5. Write a short Oulipian text of your choice, employing any of the following constraints:
• Eschew one or more letters of the alphabet
• Use only one vowel (a, e, i, o, u or—for the truly ambitious—y)
• Make the first letter of each sentence (or line, if you’re writing a poem) part of an acronym.
• Write solely in the interrogative or imperative modes.

OTHER TITLES OF INTEREST

Alphabetical Africa by Walter Abish; Time’s Arrow by Martin Amis; The Handmaid’s Tale by Margaret Atwood; Fahrenheit 451 by Ray Bradbury; Ficciones by Jorge Luis Borges; A Clockwork Orange by Anthony Burgess; If On a Winter’s Night a Traveler by Italo Calvino; Hopscotch by Julio Cortázar; Through a Scanner Darkly, Flow My Tears, the Policeman Said and Radio Free Albemuth by Philip K. Dick; Camp Concentration by Thomas M. Disch; The Name of the Rose by Umberto Eco; Ride a Cockhorse by Raymond Kennedy; The Sinking of the Odradek Stadium by Harry Mathews; 1984 and Animal Farm by George Orwell; Life: A User’s Manual and A Void by Georges Perec; Exercises in Style by Raymond Queneau; The Wonderful O by James Thurber; We by Evgeny Zamyatin.

ABOUT THIS GUIDE

The questions, exercises, and assignments in this teachers guide are intended to guide your students through Ella Minnow Pea and help them navigate the multiple levels of this playfully intricate novel.
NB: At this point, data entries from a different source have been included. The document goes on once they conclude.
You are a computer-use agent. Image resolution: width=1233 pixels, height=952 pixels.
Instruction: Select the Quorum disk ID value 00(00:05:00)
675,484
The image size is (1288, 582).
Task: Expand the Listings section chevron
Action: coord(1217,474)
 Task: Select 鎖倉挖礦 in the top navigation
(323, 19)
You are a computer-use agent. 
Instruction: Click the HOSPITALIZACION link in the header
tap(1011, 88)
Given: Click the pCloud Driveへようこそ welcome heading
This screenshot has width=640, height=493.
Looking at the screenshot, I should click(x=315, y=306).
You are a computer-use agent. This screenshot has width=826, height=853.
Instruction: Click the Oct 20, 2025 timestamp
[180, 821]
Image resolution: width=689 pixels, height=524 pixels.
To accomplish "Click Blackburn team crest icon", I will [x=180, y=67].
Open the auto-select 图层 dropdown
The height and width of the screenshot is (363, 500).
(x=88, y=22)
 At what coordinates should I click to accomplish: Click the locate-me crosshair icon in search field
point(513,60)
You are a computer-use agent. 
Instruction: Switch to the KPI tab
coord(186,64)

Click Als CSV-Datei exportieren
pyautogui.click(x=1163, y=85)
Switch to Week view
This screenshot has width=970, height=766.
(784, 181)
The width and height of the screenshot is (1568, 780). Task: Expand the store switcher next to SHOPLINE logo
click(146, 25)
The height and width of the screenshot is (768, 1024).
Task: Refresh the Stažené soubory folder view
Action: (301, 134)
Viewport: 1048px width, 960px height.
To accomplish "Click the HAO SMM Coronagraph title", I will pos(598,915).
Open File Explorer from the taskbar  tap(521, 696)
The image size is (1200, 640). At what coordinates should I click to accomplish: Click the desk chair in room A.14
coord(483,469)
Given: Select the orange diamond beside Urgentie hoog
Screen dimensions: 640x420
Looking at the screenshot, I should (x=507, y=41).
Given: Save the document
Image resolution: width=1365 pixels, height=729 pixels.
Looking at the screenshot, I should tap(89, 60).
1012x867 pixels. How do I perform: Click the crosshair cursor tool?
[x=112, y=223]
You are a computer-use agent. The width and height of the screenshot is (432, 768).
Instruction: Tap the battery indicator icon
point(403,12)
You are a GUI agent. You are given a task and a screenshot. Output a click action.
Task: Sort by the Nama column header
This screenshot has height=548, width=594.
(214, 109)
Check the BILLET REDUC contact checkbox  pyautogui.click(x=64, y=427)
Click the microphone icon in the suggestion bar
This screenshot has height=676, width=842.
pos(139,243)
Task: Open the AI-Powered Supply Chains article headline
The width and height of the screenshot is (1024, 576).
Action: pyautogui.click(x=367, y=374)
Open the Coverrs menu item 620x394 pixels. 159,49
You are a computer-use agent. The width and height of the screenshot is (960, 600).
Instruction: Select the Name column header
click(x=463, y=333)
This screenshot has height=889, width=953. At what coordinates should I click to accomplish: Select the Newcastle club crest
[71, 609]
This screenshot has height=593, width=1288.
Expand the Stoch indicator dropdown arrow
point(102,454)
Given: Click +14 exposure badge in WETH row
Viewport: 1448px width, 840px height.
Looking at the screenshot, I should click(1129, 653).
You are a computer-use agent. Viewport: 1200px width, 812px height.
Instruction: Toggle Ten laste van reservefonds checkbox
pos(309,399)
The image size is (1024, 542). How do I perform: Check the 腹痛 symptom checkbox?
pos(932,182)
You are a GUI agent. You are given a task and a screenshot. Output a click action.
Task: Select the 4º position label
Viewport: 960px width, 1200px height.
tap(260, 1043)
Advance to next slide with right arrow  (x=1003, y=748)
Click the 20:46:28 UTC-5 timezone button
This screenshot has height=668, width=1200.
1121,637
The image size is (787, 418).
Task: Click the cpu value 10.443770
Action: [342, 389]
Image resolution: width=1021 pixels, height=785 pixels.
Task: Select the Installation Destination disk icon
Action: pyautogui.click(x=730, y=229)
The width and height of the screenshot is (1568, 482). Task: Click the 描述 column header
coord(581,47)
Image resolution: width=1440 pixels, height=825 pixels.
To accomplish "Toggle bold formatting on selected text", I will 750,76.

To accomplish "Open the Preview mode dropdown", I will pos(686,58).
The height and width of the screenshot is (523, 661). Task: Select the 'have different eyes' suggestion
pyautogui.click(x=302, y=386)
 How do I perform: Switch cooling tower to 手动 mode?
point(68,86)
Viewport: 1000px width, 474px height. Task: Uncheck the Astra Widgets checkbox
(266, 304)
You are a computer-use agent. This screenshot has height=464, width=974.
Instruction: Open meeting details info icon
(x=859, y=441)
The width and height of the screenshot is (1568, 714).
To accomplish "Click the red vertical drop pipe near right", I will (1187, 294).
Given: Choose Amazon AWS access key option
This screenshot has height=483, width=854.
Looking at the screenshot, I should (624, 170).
Given the scope of Dunn’s vocabulary (and his penchant for coining words and phrases at the drop of a hat) your class will probably want to keep a language journal—and some sort of scratch sheet to test the book’s pangrams and other verbal codes. Any discussion of Ella Minnow Pea will inevitably touch on the issues of censorship and repression and the difference between literal and deep meanings. Thus, the book is an invaluable introduction to the art of critical reading—as well as to such literary forms as the fable, the political satire, and the epistolary and lipogrammatic novel. It is also a great deal of fun to read. Whatever else this guide accomplishes, we hope it preserves that sense of fun.

This Teacher’s Guide was written by Peter Trachtenberg. Peter Trachtenberg is a published writer of fiction and personal essays. He has taught writing and literature at The New School and the Johns Hopkins University School of Continuing Education.